03:04.0 SCSI storage controller: Marvell Technology Group Ltd. MV88SX6081 8-port SATA II PCI-X Controller (rev 09)
03:06.0 SCSI storage controller: Marvell Technology Group Ltd. MV88SX6081 8-port SATA II PCI-X Controller (rev 09)
We can trigger the problem within a few seconds by starting a
reconstruction on a drive hooked to port 4 (counting from 0) of the
second controller. Oddly, every other drive works reliably and the
faulty drive works if we connect it to, for example, port 4 of the first
controller.
I'd like to stress that the problem occurs systematically, on two
completely distinct machines. We swapped drives, cables and controllers
to exclude other possibilities.
Tested with Debian kernels 2.6.26-19 and 2.6.30-8. Let me know if
further details are needed.
--
// Bernie Innocenti - http://codewiz.org/
\X/ Sugar Labs - http://sugarlabs.org/
--
To unsubscribe from this list: send the line "unsubscribe linux-kernel" in
the body of a message to majo...@vger.kernel.org
More majordomo info at http://vger.kernel.org/majordomo-info.html
Please read the FAQ at http://www.tux.org/lkml/
0x30000040 here means "MRdPerr":
"bad data parity detected during PCI master read".
Which means there that a data parity error happened
during outgoing data transfer on the PCI-X bus.
This could happen due to noise on the bus,
dying capacitors, or (?) bad RAM (not sure about the last one).
The expected behaviour here is for sata_mv to then perform
perform a full SATA reset, after which the I/O will be reattempted.
But it appears to lock up before that happens.
The code does try and clear the PCI error interrupt,
but perhaps it needs clearing in more than the one register
where it currently does so.
Looking over the code and the documentation I have (NDA),
nothing obvious springs to view. There are some extra registers
we could be dumping out, to show exactly what PCI phase and address
caused the error, but reading those won't cause or prevent a lockup.
Best bet would be to try replacing the RAM in that box,
and see if the problem goes away.
Cheers
Oddly, we see this on two different machines. And only on specific
ports of the second controller card.
On one of these machines, we've also found a bunch of MCEs related to
ECC errors, but we were unable to reproduce them by exercising the CPU
and the bus with tools like cpuburn or md5sum of entire drives.
The other one has been running for 2 days with no errors whatsoever.

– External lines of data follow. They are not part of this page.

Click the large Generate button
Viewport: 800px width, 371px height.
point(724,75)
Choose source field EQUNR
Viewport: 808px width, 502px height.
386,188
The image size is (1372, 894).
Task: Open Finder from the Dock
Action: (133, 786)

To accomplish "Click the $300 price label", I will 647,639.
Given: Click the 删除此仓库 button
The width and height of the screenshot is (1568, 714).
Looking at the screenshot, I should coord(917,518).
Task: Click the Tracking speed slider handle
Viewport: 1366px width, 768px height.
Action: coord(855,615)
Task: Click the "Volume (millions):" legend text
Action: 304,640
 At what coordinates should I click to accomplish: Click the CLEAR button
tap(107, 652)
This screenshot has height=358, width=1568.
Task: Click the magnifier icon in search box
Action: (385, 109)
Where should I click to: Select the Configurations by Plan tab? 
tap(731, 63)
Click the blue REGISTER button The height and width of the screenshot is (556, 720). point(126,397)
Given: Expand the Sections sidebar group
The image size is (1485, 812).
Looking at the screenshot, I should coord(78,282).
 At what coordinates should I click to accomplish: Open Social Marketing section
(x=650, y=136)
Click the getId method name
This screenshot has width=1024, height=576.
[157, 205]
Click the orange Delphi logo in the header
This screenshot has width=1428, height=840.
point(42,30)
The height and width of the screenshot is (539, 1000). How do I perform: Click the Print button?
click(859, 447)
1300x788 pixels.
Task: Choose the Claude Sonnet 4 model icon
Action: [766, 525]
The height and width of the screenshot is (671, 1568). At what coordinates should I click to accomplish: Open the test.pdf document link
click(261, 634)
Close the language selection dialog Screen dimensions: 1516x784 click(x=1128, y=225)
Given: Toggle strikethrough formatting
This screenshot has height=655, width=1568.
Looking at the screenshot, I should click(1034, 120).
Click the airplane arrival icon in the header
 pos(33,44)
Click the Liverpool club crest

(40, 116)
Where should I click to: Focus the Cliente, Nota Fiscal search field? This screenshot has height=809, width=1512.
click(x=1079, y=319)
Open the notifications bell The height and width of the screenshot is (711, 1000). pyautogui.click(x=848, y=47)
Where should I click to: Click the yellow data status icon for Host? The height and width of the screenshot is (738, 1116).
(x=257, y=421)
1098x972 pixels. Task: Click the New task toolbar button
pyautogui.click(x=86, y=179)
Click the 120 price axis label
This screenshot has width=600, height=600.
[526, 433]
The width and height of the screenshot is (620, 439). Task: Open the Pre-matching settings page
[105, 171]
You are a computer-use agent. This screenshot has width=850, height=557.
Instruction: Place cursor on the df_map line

Bother have successfully completed a 24h cycle of memtest86+.
> The expected behaviour here is for sata_mv to then perform
> perform a full SATA reset, after which the I/O will be reattempted.
>
> But it appears to lock up before that happens.
> The code does try and clear the PCI error interrupt,
> but perhaps it needs clearing in more than the one register
> where it currently does so.
I've got a few of these recoverable errors overnight (perhaps along with
the MCE errors I described above). The bus was reset as you describe.
The PCI errors seem to cause a system freeze only during RAID
reconstruction. Perhaps the bus reset logic is not sufficiently locked
against re-entrance?
> Looking over the code and the documentation I have (NDA),
> nothing obvious springs to view. There are some extra registers
> we could be dumping out, to show exactly what PCI phase and address
> caused the error, but reading those won't cause or prevent a lockup.
>
> Best bet would be to try replacing the RAM in that box,
> and see if the problem goes away.
We'll try this tomorrow, thank you very much for providing these clues.
--
// Bernie Innocenti - http://codewiz.org/
\X/ Sugar Labs - http://sugarlabs.org/
--
Even the controllers were on same slots.
My initial suspicion was that the motherboard does not drop the PCI-X
bus frequency to 100MHz and drives the bus at 133MHz even though there
are 2 controllers connected. Proposed fix was to move the other
controller to other bus, as the H8DME-2 has four PCI-X slots, 2x100MHz
and 2x133MHz, but I haven't yet heard back if it helped.
Even the kernel was same - latest Debian distribution kernel. Might be
worthwile to try using vanilla kernel.org kernel if possible.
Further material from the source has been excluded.